By Laurel-Lea Shannon
Does exercise provide a calorie afterburn effect? The question has been debated for decades with no clear answer, until now. Recently, the journal Medicine & Science in Sports & Exercise published a study by Dr. Amy A. Knab at Appalachian State University on the afterburn effect.
The study comprised 10 men aged 21 to 23, who spent one completely sedentary day (24 hours) in a small isolated room where their daily calorie burn, averaging 2,400 calories, was measured. Two days later, the experiment was repeated, with one difference. For 45 minutes a day, the subjects rode a stationary bike at 70% of their VO2 Max, a pace just above the comfort zone (i.e., you can’t have a conversation but you can maintain the pace for a long time.)

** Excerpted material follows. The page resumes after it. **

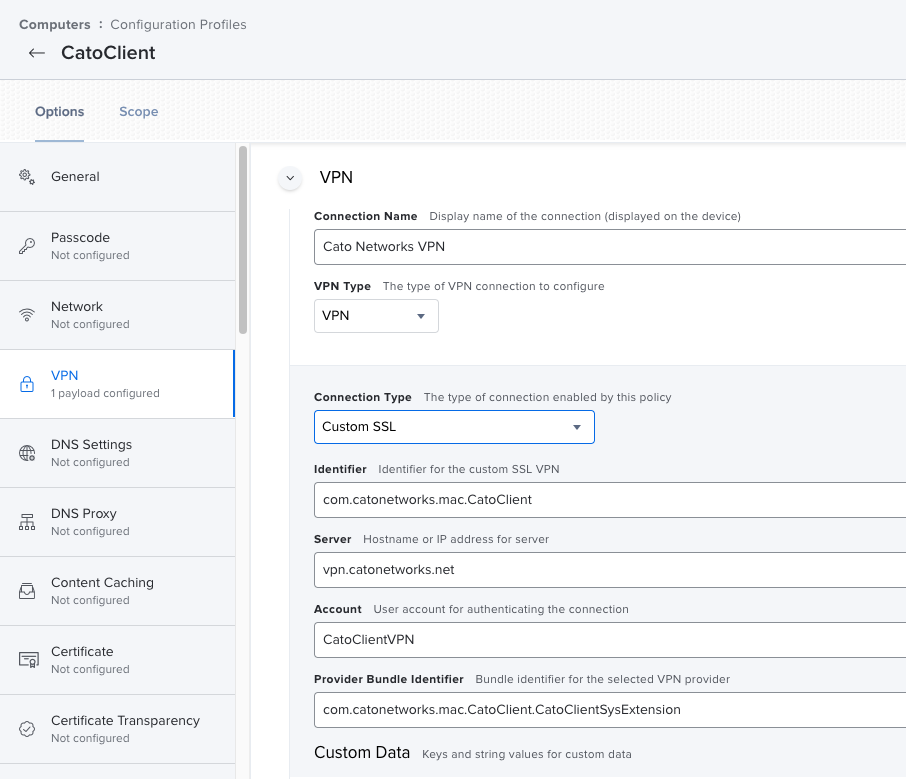Image resolution: width=906 pixels, height=779 pixels.
Task: Switch to the Scope tab
Action: tap(138, 111)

The results astounded Dr. Knab. The spinning burned an extra 480 calories, but over the next 14 hours the men burned an additional 190 calories while just lying about. The exercise increased their calorie burn by a whopping 37%.
But here’s the clincher: this strategy won’t work if you cycle at only 50 or 65% of your VO2 Max. It has to be 70% or more. So, if you need to drop a few pounds, combine your slower, fat-burning rides with some short intense rides. You’ll lose weight while you sleep. What could be easier than that?